Monday, November 13, 2017

The Rook Archives Volume 2

The Rook Archives: Volume 2
Dark Horse Books, July 2017

‘William Dubay’s The Rook Archives: Volume 2’ is the second compilation of ‘Rook’ comics issued by Dark Horse. As with Volume 1, this is a quality hardbound book with heavy stock pages and print quality that is about as good as it gets considering that the source materials likely are not in that great a shape (during its bankruptcy proceedings in the early 80s, much of the original artwork in the Warren magazines inventory ‘disappeared’, so it’s unclear if the scans used in this book are from the original artwork or not).

The issues of Eerie compiled in this volume run from 89 (January 1978) to 95 (September 1978); it’s issue 95 that serves as the cover illustration to this book.

Also included is a Rook guest-star appearance from issue 70 (July, 1978) of Vampirella.

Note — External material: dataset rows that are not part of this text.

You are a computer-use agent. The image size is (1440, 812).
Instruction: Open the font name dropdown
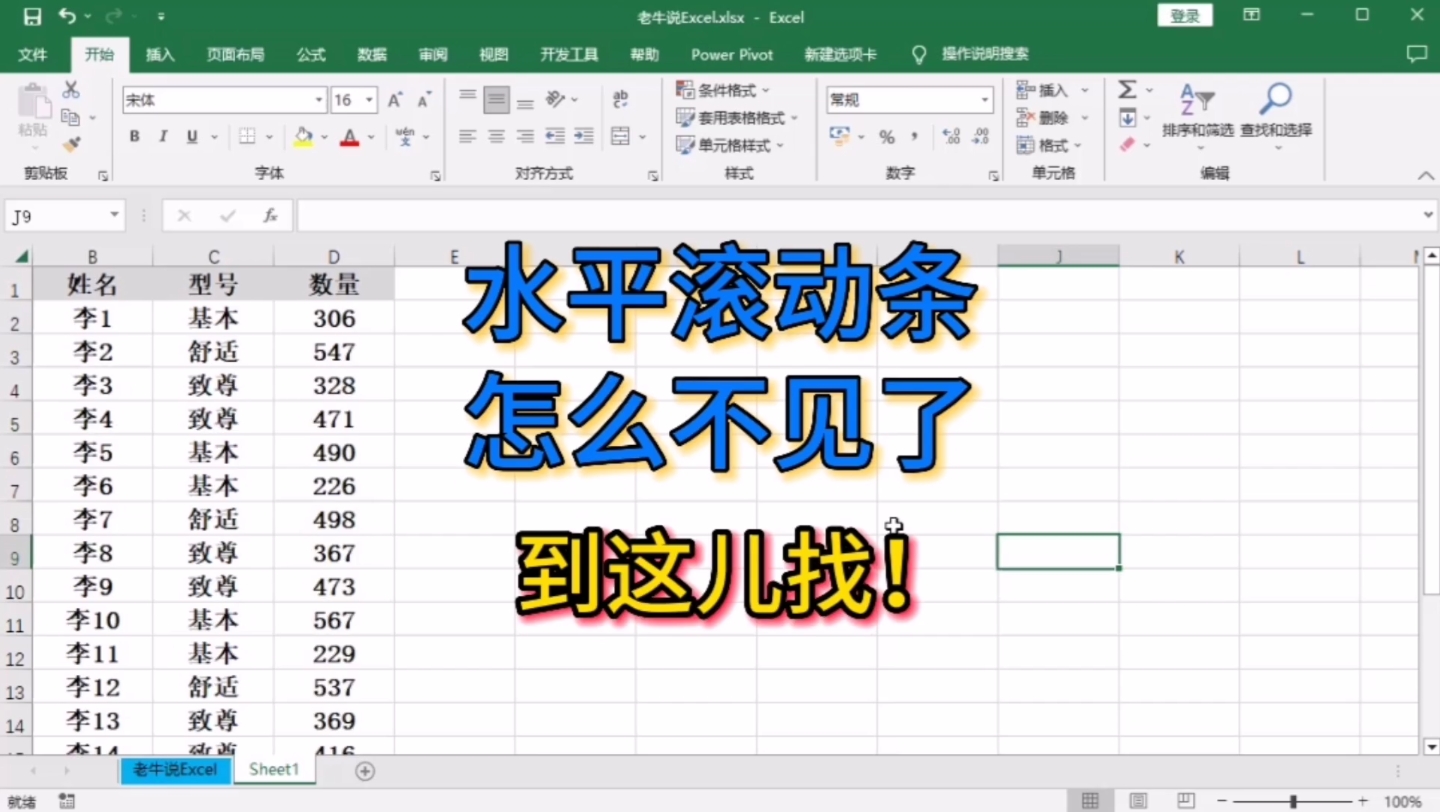pyautogui.click(x=318, y=100)
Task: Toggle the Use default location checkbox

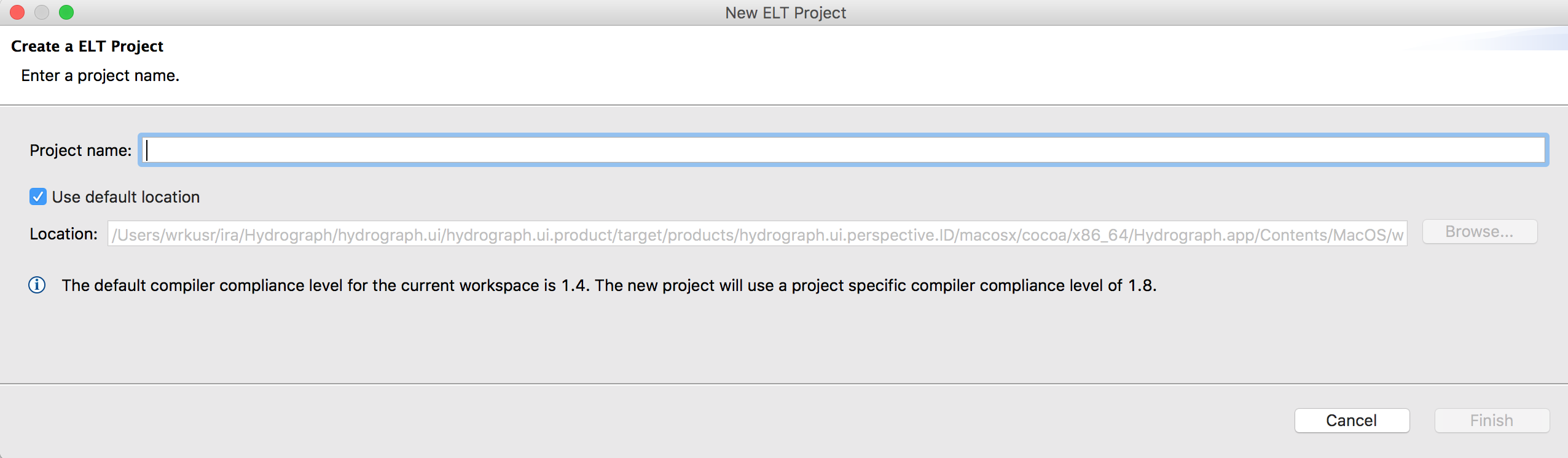Action: tap(38, 196)
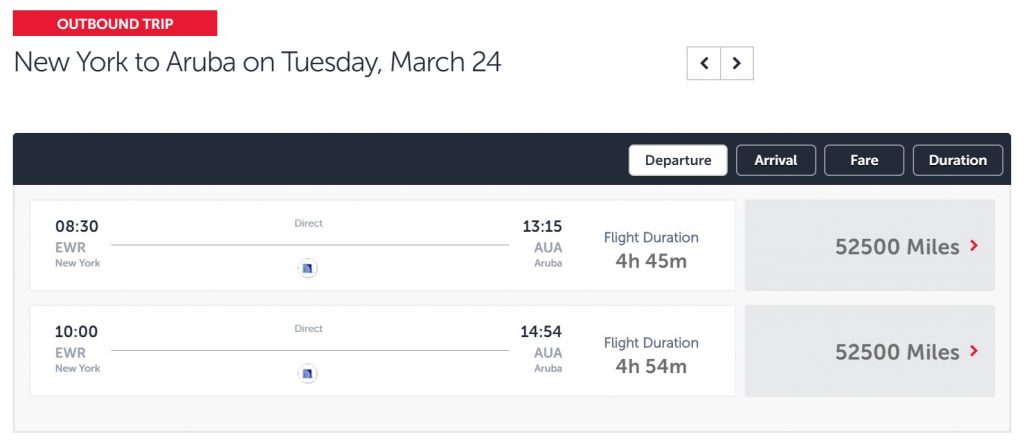Click the 08:30 EWR departure time
This screenshot has width=1024, height=445.
[x=77, y=227]
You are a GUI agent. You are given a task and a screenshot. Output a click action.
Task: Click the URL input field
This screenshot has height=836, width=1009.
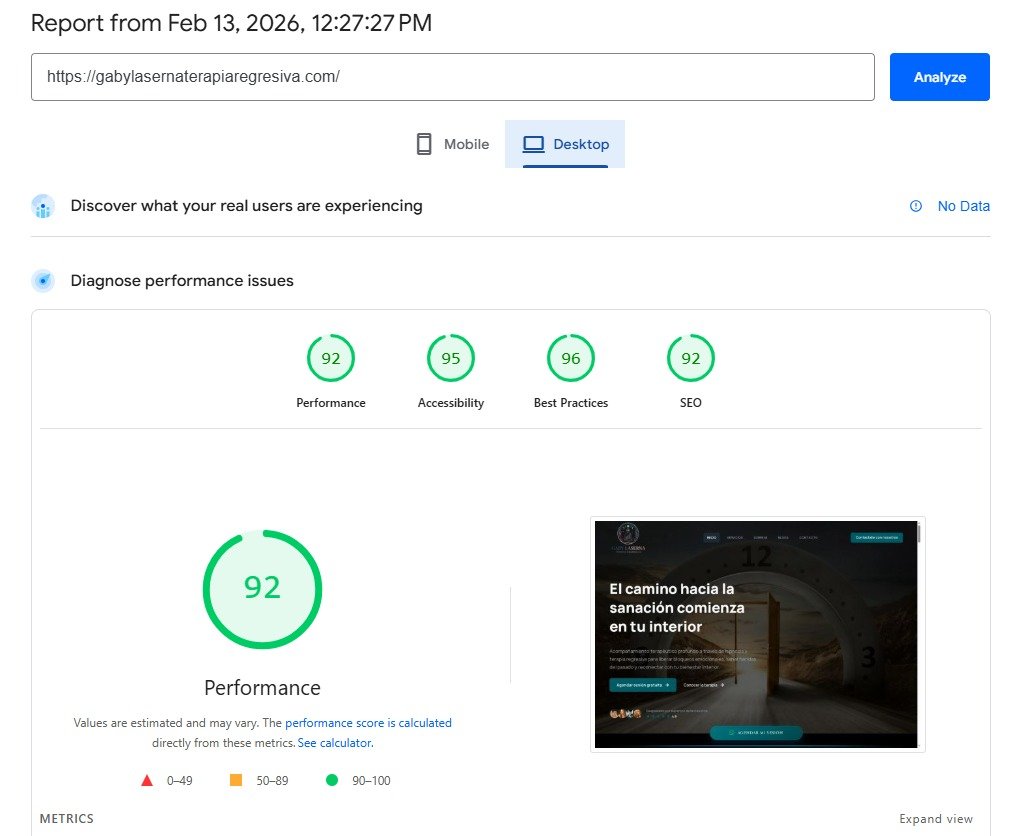[450, 76]
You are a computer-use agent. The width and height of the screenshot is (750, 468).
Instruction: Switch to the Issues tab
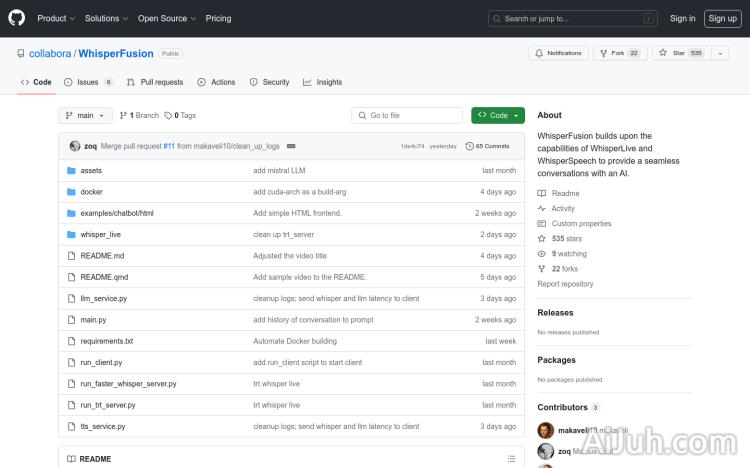click(88, 82)
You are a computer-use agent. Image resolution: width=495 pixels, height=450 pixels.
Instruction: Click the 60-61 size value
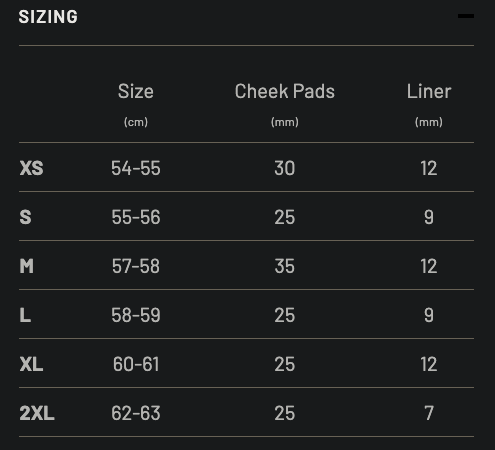(136, 364)
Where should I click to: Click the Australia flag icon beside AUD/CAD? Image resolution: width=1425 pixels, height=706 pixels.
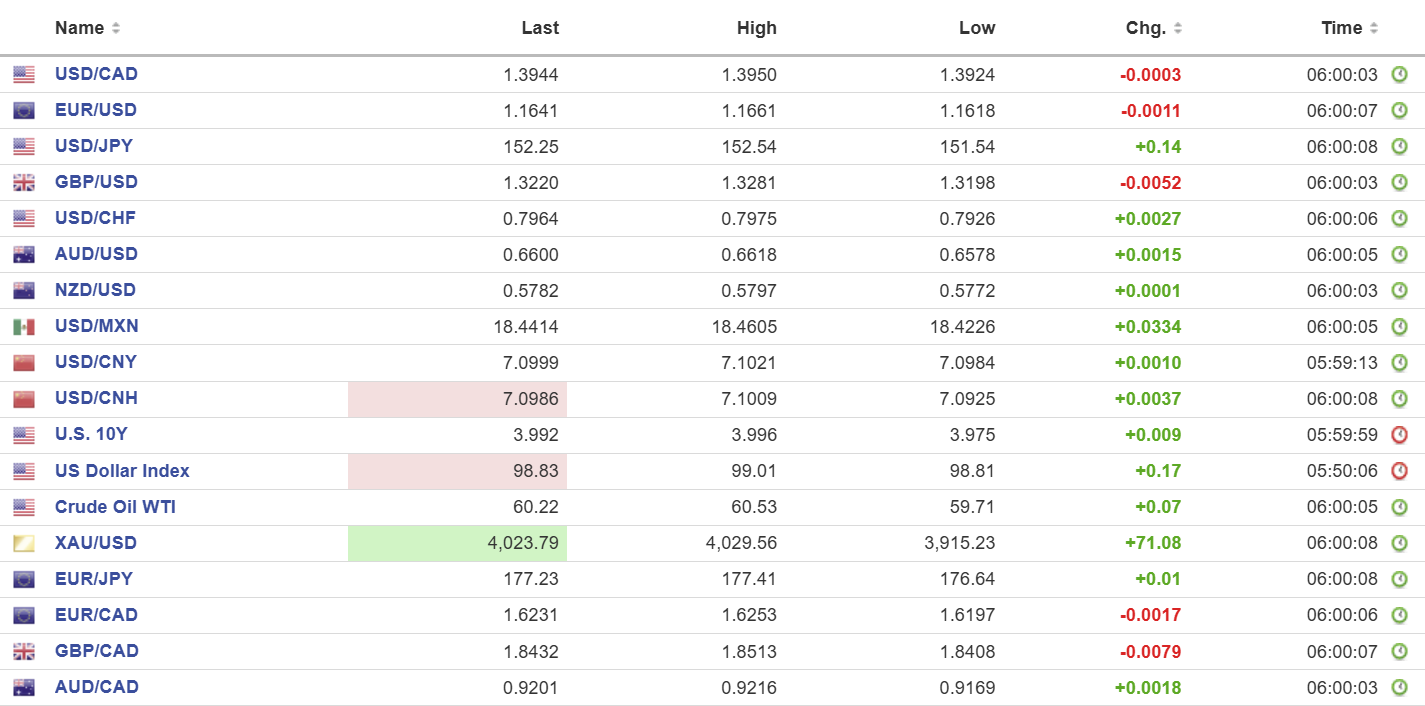click(24, 687)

As with Volume 1, Bill Dubay’s nephew, Ben Dubay, provides a Forward; this one deals with Bill Dubay’s efforts to break into the comic book business as a young man.

As far as the ‘Rook’ episodes in this volume go, the one titled ‘What is the Color of Nothingness ?’ is the standout. Bill Dubay’s script goes for a ‘cosmic’ atmosphere, as our hero takes his spaceship out to the edge of the universe and there discovers some mind-blowing things afoot. Presented in the rarely-used ‘landscape’ format, what really makes ‘Color’ special is the amazing artwork by the talented Filipino artist Alex Nino. Nino meticulously incorporates various Zip-A-Tone effects into the larger panels to give his artwork a striking three-dimensional appearance.

All this was done in the days before PCs and Photoshop, too – Nino had to cut out the Zip-A-Tone with an X-Acto knife and paste the cutouts onto the artwork pages. You won’t see that dedication to the craft in most contemporary comics, that’s for sure.

The remaining seven stories in Volume 2 are competent enough Rook tales, if nothing really attention-getting. The fact that one episode is titled ‘The Incredible Sagas of Sludge the Unconquerable, Helga the Damned, and Marmadrake the Magnificent’ is a sure tipoff that DuBay was aiming in these episodes for campy humor, most of it centered on Bishop Dane, the irascible great-grandfather of the Rook, Restin Dane. Dubay’s wordiness means that Luis Bermuda’s artwork often has to labor in cramped conditions, sharing precious panel space with lots of speech balloons.

Vampirella and Pantha appear in a two-part story to lend some cheesecake to the goings-on. But’s it’s the Vampirella issue 70 guest appearance by the Rook, titled ‘Ghostly Granny Gearloose’ with some outstanding artwork by Spanish artist Gonzalo Mayo, where Vampirella really shines, so to speak.

As with Volume 1, the readership for this compilation is aimed at Baby Boomers over 50 who remember these comics from their youth. If you are a fan of the Rook, and the Warren magazines, from those long-ago days, then you’ll want Volume 2. 

And………. if you’re a comics fan under the age of 25, who just maybe, possibly, hypothetically, is a bit fed up with round after round of ‘Spiderverse’ and ‘Secret Wars’ and ‘Dark Knights: Metal’ comic book ‘events’, perhaps taking a look at ‘The Rook Archives’ just might be a gateway to the time when comics were a little less designed to be multi-level marketing packages designed to separate fans from their money, and maybe a little more fun to read…………..?!